When Freesat and Freeview completed their merger earlier this year, the free-to-watch telly platforms said that becoming a single company would allow them to share technologies and knowledge. However, the first item shared between the two platforms is actually a channel.
That’s TV Gold, which is already available to Freeview users on Channel 91, is now coming to Freesat. As the name suggests, this channel is dedicated to bringing entertainment, music and films that you thought had been lost in dusty archives. From the 60s to today, That’s TV Gold airs the likes of The Tommy Cooper Show, The Kenny Everett Show and The Mike Yarwood Show. As well as these time-tested comedies, That’s TV Gold also airs live concerts, films, and in-depth documentaries from around the world around showbiz personalities.
Aside from Freeview and now Freesat, the only other viewers who can watch this nostalgia-drenched schedule is Sky Q and Sky+ HD viewers, who can tune-in on Channel 187.
Discussing the arrival of the free-to-view channel on Freesat, That’s TV Gold Head of Programming Kristiina Vaiksalu said: “In recent months That’s TV Gold has been inundated with requests to launch on Freesat. We are delighted to be in a position to now do this and bring our brand of classic entertainment to Freesat viewers. Our schedule will reflect the popular culture we all grew up with and feature some of the biggest names in UK television over the past five decades.”
Angie Mee, Director of Content Partnerships at Freesat, added: “We are thrilled to welcome That’s TV Gold to the ever-expanding Freesat service. As well as bringing our customers the newest content, we also understand their love of shows from their past and That’s TV Gold brings with it some of the very finest.”
Freeview parent company Digital UK, which was a joint venture between the BBC, ITV, Channel 4 and transmitter operator Arqiva – until the latter left the project last year, has now confirmed that it acquired Freesat on July 8, 2021. Freesat had two shareholders, BBC and ITV, which meant the merger had to be cleared by the relevant authorities and regulators.
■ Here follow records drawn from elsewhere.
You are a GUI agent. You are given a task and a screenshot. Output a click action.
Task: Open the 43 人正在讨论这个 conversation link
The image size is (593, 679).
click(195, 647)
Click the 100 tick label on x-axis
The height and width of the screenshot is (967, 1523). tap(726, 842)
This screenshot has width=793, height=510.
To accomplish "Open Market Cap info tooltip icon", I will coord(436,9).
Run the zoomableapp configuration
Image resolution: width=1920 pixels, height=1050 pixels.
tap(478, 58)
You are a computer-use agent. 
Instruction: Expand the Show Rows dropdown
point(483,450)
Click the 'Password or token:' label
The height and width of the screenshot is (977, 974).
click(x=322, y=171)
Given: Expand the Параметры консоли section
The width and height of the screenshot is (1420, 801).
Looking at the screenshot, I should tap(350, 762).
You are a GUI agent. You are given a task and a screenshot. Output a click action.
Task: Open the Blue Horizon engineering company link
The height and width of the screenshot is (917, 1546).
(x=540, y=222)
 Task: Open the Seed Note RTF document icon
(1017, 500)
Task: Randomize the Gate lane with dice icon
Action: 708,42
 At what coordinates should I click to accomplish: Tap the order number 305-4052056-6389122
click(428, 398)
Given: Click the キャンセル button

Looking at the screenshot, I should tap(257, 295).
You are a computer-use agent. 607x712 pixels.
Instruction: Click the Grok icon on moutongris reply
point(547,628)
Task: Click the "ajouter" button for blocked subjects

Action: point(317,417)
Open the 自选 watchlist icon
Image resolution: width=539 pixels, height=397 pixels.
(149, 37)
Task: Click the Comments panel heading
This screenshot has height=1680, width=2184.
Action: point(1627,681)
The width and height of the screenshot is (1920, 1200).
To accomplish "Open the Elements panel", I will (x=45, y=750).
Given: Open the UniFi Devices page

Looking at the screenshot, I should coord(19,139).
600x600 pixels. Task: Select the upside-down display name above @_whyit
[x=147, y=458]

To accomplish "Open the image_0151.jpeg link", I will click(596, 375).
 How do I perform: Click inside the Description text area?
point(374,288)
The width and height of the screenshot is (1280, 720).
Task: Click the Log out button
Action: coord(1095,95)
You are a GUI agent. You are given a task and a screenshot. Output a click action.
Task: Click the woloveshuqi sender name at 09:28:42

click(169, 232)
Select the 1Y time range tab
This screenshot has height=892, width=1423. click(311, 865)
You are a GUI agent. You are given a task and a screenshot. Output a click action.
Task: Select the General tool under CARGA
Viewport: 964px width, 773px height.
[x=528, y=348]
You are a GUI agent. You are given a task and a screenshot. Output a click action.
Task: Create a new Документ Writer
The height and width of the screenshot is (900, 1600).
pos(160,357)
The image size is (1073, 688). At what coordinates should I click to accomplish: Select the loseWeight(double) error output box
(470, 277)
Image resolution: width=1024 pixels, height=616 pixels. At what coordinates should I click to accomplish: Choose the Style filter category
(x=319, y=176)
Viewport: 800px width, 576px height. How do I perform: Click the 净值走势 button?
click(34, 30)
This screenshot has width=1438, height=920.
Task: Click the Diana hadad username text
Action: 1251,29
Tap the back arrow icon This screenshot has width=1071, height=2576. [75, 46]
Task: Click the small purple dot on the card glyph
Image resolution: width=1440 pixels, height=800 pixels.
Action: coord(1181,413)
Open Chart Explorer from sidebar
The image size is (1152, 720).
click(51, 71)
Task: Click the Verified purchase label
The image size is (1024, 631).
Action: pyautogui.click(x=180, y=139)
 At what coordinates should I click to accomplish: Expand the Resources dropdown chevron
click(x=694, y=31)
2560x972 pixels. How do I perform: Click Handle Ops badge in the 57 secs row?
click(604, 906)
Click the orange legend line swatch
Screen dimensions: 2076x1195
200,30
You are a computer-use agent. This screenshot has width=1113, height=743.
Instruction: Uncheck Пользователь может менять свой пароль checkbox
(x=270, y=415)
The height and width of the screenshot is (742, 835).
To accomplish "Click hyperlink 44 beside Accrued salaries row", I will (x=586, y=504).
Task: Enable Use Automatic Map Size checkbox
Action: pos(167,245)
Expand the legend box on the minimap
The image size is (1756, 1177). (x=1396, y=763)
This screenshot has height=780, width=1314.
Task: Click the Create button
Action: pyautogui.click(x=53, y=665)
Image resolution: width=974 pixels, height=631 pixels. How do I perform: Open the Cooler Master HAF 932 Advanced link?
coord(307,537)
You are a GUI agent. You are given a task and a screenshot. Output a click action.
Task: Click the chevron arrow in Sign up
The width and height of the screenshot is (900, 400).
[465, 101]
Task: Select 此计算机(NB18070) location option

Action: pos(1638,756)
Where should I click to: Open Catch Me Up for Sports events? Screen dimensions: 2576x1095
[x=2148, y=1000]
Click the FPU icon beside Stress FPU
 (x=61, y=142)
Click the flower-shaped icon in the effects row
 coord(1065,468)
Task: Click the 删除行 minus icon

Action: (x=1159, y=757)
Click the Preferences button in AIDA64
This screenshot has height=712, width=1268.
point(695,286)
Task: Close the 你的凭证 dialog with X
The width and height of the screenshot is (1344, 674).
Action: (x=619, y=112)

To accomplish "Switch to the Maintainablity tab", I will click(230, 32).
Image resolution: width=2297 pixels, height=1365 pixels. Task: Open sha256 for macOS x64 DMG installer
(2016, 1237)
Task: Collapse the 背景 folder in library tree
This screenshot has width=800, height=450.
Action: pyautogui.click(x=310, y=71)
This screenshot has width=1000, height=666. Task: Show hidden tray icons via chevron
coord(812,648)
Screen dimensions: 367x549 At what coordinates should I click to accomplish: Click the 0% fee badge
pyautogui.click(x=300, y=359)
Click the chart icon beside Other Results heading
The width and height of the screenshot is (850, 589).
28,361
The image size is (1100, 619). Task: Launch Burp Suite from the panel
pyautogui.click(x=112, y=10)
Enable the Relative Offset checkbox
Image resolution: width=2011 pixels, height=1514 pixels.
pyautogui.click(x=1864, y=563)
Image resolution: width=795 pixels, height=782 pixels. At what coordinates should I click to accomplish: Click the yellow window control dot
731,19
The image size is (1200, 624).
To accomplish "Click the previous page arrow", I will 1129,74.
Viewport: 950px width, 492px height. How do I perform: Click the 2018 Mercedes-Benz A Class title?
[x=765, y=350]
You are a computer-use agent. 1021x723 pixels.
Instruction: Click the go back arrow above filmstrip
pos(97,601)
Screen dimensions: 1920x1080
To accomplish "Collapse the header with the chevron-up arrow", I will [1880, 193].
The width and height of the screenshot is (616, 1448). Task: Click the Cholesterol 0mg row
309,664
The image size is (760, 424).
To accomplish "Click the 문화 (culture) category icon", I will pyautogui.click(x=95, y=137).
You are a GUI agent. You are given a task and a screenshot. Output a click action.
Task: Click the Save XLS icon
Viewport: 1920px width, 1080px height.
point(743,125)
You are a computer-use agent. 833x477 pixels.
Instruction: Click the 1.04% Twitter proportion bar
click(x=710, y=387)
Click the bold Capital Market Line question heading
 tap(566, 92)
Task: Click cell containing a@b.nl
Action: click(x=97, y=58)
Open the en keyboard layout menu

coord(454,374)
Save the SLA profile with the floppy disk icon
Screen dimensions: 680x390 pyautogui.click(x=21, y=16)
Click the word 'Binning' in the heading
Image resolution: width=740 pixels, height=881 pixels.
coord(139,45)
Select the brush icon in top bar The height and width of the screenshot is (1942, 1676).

For those who don’t know, Freesat offers access to a number of the same channels as Freeview, but relies on a satellite dish to connect viewers to their favourite shows. So, if you’ve decided to leave Sky Q, but still have a dish strapped to your roof and don’t fancy a weekend of DIY – you can plug in a Freesat compatible set-top box to access free-to-air channels using your existing receiver. That’s a different approach to Freeview, which leverages your aerial.
There are a few advantages to Freesat over Freeview, most notably, that the service uses the additional capacity afforded when broadcasting via satellite to offer a selection of 24 high-definition channels, including those from BBC, ITV, Channel 5, Discovery Networks, France 24, Paramount Network, Bloomberg, RT UK and TRT World.
That said, Freeview Play – which requires an internet connection to bring catch-up services into the TV Guide – includes more content than Freesat. When using a Freeview Play television or set-top box, scrolling to the left on the TV Guide will allow viewers “travel back in time” and jump into previously-aired shows still available from BBC iPlayer, My5, ITV Hub, All4 and others.
In total, it pulls content from 10 on-demand catch-up services now. While much of this is also possible with Freesat, the service doesn’t currently include any shows from All4.
This is similar to Sky Glass, which was announced earlier this month and will become available to customers on October 18, and streams the complete Sky Q experience over a Wi-Fi connection – dropping the need for a satellite dish for the first time in the company’s history. However, this custom-designed 4K TV also includes a Freeview tuner inside, which is used as a back-up if your internet connection goes offline so that you’re able to continue to watch live television.